Exercise details:
Once the line with "You are a computer-use" has been located in the records below, set down that line and all subsequent lines exactly, omitting the pictures.
********************
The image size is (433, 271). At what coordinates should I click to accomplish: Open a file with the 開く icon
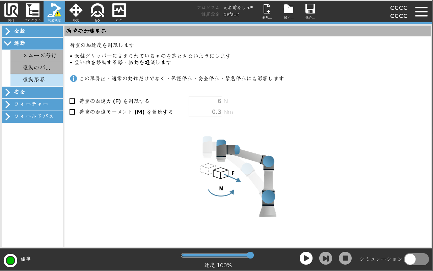pos(289,11)
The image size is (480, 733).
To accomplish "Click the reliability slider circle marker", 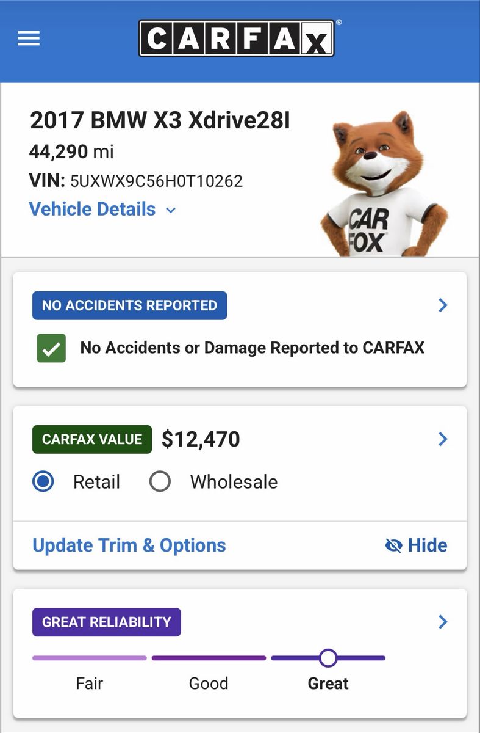I will coord(328,658).
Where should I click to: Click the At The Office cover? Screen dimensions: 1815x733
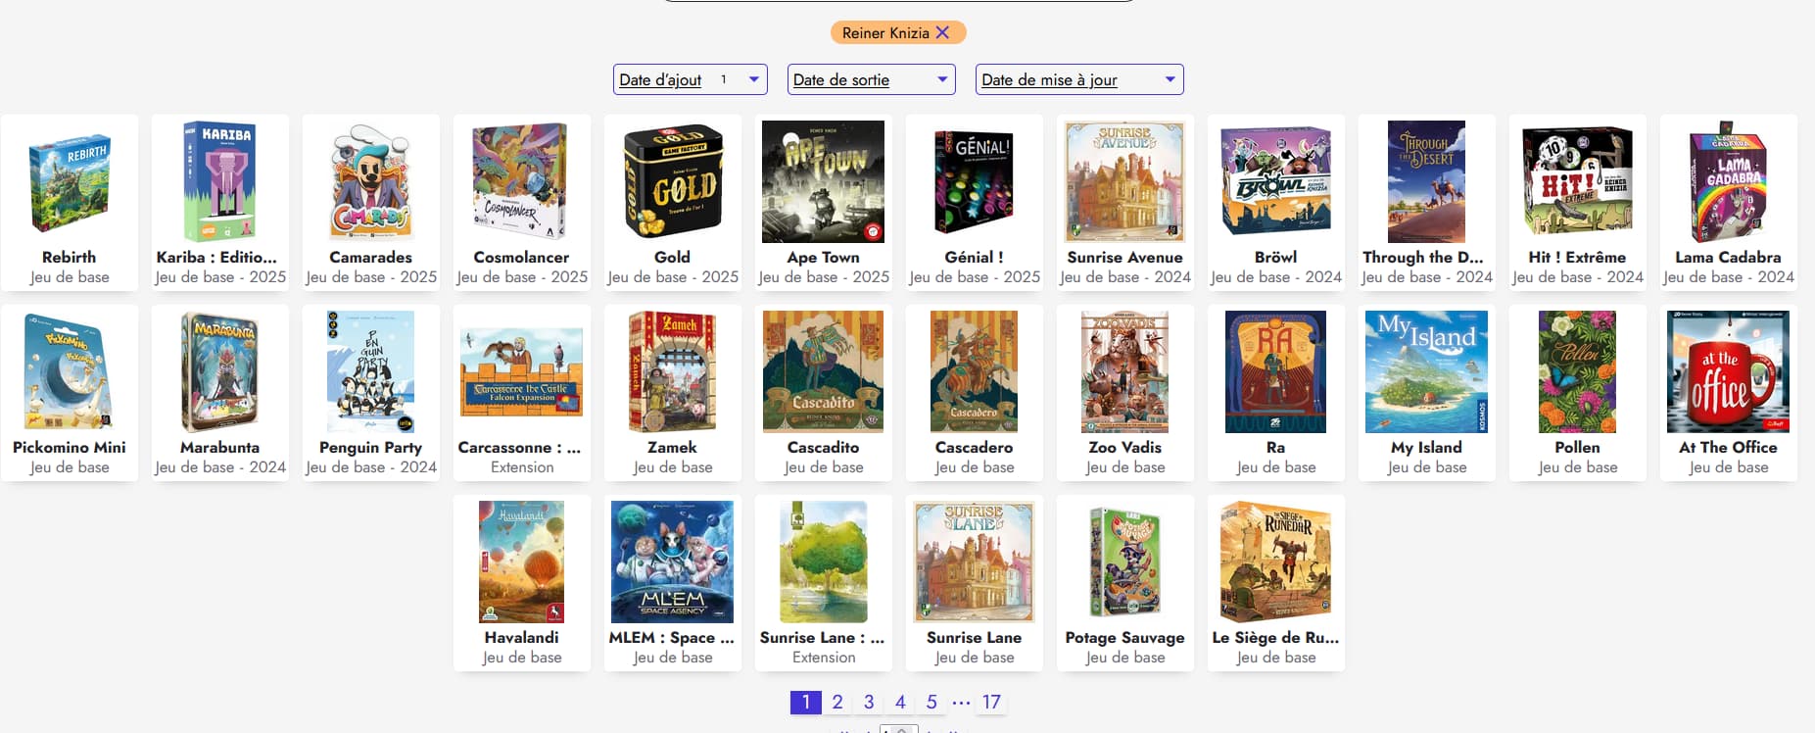coord(1728,372)
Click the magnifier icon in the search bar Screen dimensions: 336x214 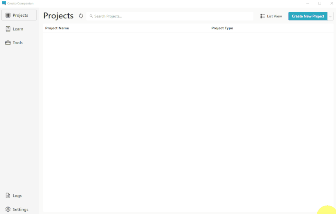pos(91,16)
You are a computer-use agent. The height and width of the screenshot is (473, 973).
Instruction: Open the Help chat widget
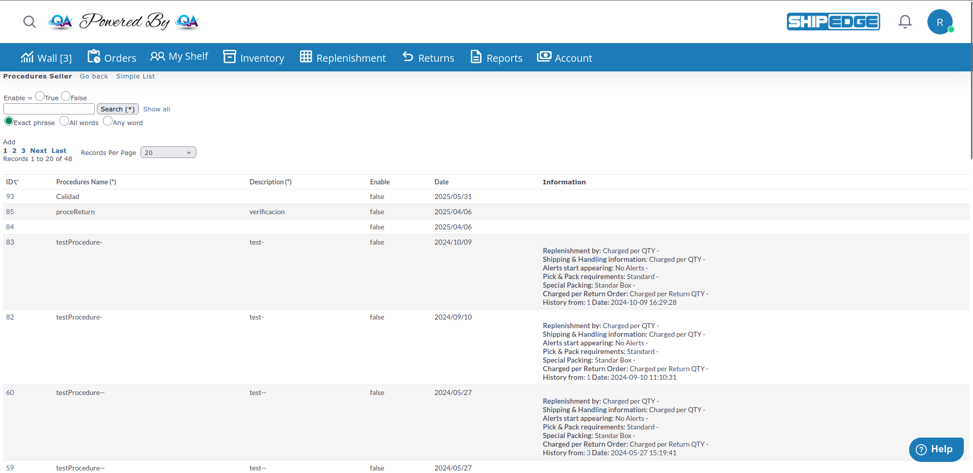pos(935,449)
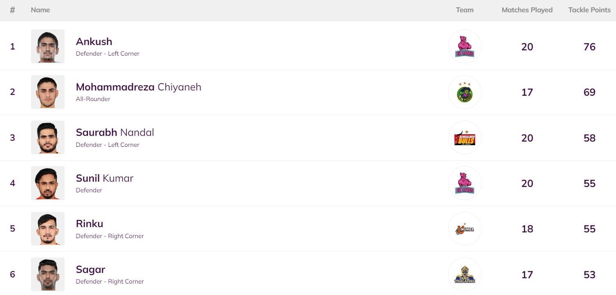Select Saurabh Nandal's player photo
This screenshot has width=616, height=295.
coord(48,137)
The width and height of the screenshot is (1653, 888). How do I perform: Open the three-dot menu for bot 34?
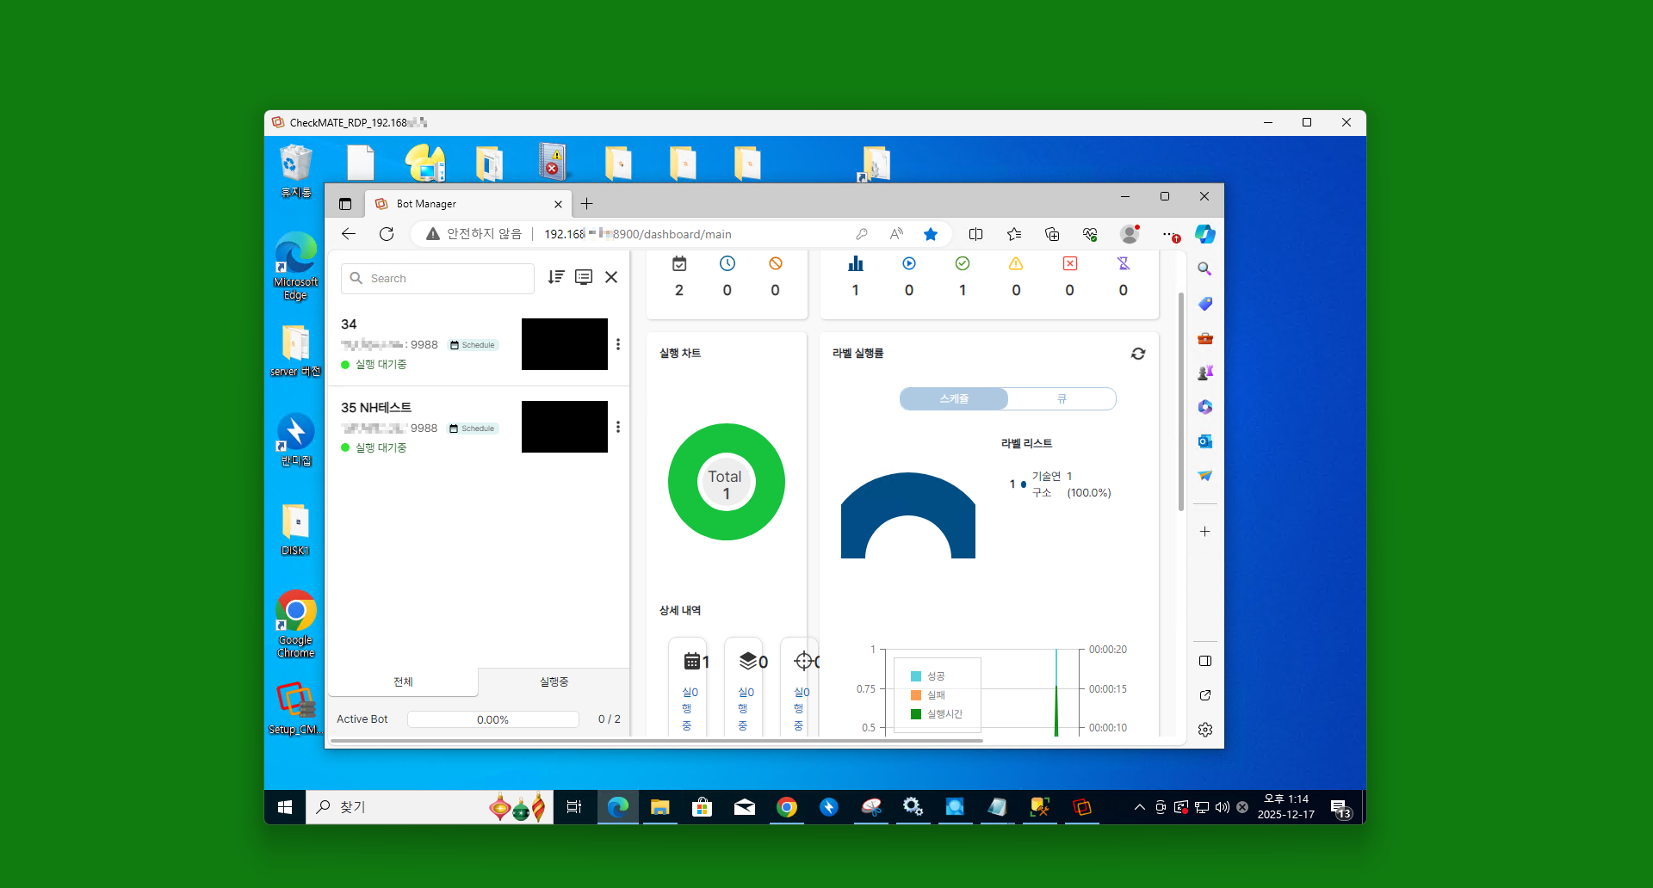coord(618,344)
********************
Written solution:
You are a computer-use agent. The height and width of the screenshot is (473, 973).
Instruction: Open the Help chat widget
pos(935,449)
Select Saurabh Nandal's player photo
This screenshot has width=616, height=295.
coord(48,137)
The width and height of the screenshot is (1653, 888). How do I perform: Open the three-dot menu for bot 34?
coord(618,344)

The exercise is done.